4.1 An Online Synchronous Course to Enhance the Don’t Touch Your Face Project

We recently completed teaching a course consisting of 13 one-hour Skype sessions. The participating three young women from non-traditional academic backgrounds are being supported by the Go Girl Project [11]. They all had some experience with Scratch [9].

Each session consisted of the girls presenting their homework followed by one of the authors (Kahn) introducing them to some new technology and concepts followed by the students doing an exercise. The first half of the course involved a combination of a general introduction to AI and an introduction to the new AI blocks we have added to Snap!.

The Don’t Touch Your Face app was inspired by donottouchyourface.com which uses a webcam to determine if the user is touching his or her face and if so issues a warning. Our project relies upon Posenet [1] which quickly reports the locations of up to 17 face and body parts. The half-baked version issues a warning when either wrist (hands are not tracked) comes close to either eye or the nose (the mouth isn’t tracked).

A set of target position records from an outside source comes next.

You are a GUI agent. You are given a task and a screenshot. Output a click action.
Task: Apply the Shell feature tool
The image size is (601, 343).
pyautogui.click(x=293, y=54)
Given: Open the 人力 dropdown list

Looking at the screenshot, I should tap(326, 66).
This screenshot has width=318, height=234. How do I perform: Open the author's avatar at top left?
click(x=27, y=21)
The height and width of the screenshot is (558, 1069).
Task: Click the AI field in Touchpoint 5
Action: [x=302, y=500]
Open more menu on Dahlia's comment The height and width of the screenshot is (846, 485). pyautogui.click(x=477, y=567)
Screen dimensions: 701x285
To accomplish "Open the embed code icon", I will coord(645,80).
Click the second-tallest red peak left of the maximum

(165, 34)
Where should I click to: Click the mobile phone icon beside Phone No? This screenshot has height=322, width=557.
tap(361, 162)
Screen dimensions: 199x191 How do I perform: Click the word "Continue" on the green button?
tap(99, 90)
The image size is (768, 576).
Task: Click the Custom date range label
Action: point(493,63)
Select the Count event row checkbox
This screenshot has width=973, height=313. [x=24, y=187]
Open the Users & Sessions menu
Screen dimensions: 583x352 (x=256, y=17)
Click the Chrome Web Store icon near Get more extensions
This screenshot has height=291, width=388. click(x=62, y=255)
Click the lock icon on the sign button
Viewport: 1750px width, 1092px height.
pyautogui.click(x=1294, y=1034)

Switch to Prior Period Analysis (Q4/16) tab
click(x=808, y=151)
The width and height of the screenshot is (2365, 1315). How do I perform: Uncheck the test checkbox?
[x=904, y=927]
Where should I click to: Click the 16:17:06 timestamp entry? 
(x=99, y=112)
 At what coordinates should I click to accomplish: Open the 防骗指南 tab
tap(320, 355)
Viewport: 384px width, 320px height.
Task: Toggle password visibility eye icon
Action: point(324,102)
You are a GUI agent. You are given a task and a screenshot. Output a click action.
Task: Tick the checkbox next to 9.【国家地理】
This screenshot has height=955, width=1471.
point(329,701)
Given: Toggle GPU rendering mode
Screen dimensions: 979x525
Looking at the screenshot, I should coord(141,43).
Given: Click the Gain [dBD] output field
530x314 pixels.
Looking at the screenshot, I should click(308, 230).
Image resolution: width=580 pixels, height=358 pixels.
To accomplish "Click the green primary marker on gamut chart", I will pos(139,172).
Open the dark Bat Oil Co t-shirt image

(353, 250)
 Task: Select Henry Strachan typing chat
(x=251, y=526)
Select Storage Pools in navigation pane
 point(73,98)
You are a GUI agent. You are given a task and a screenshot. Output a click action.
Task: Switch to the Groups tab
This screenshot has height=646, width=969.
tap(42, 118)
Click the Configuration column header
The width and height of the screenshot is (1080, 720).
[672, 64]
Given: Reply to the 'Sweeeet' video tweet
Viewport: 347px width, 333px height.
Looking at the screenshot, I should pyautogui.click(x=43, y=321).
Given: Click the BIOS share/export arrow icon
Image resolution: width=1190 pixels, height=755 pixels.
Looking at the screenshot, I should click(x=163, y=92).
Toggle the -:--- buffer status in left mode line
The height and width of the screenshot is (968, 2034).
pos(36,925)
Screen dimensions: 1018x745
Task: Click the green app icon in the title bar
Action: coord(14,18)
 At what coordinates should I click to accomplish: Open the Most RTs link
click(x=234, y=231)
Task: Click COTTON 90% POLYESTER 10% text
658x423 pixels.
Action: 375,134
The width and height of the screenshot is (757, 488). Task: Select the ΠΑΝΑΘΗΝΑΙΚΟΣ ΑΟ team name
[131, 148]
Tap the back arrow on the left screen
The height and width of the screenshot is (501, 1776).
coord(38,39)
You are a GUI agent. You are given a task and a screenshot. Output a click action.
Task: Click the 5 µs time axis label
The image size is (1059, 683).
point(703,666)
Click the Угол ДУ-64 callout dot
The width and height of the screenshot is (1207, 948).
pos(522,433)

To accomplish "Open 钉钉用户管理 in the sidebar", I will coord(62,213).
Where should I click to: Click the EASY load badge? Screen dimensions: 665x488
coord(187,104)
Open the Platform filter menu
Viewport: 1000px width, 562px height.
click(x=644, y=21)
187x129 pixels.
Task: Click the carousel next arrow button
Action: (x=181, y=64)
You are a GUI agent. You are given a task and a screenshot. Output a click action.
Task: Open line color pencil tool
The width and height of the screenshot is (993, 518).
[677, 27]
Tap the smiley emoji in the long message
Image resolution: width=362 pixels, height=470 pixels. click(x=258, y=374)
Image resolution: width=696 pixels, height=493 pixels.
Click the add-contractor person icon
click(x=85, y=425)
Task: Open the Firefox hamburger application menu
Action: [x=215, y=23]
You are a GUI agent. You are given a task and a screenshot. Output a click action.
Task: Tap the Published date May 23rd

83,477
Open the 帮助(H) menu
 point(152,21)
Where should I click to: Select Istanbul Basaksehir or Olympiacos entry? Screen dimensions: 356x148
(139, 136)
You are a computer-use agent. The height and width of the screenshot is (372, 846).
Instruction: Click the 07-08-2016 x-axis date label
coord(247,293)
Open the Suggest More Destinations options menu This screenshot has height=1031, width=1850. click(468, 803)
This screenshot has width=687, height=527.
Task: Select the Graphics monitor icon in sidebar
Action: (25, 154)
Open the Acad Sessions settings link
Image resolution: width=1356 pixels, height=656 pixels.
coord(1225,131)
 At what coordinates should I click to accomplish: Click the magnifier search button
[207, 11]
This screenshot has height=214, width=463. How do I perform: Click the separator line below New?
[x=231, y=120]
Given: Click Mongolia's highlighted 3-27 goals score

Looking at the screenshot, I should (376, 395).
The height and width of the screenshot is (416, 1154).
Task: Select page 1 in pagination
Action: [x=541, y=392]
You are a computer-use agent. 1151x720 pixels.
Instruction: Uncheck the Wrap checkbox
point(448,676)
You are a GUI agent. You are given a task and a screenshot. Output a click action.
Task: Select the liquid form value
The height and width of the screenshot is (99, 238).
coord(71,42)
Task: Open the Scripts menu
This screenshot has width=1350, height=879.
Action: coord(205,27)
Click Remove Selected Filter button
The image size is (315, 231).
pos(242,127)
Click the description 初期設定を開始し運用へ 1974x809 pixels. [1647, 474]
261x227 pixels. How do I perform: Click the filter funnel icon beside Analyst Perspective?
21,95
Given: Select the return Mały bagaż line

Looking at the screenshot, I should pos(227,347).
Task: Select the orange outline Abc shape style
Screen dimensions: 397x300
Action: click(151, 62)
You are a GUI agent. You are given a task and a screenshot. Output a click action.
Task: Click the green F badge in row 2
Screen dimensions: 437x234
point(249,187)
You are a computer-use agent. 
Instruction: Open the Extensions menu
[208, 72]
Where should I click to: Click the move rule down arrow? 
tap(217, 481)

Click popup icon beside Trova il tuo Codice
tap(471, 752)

All the students fine-tuned the threshold for deciding what “close” means as well as the threshold for the minimum confidence score that a body part’s location is known by the model. They changed the artwork for the hands, eyes, and nose. They changed the message when touching to include how many seconds since the start of the touch. They incorporated sounds that they recorded into the app. One student added a mouth, ears, and the rest of the face despite the fact that the system did not report their locations. To do so she made the mouth’s location be an offset from where the nose is.

The students discovered that the app had been tuned to work well only when someone was the appropriate distance from the camera. Because the threshold was defined in terms of pixel distance it produced false positives when one is far from the camera and false negatives when close. The students followed a suggestion that they compute the threshold as the distance between the images of the eyes times a tunable parameter.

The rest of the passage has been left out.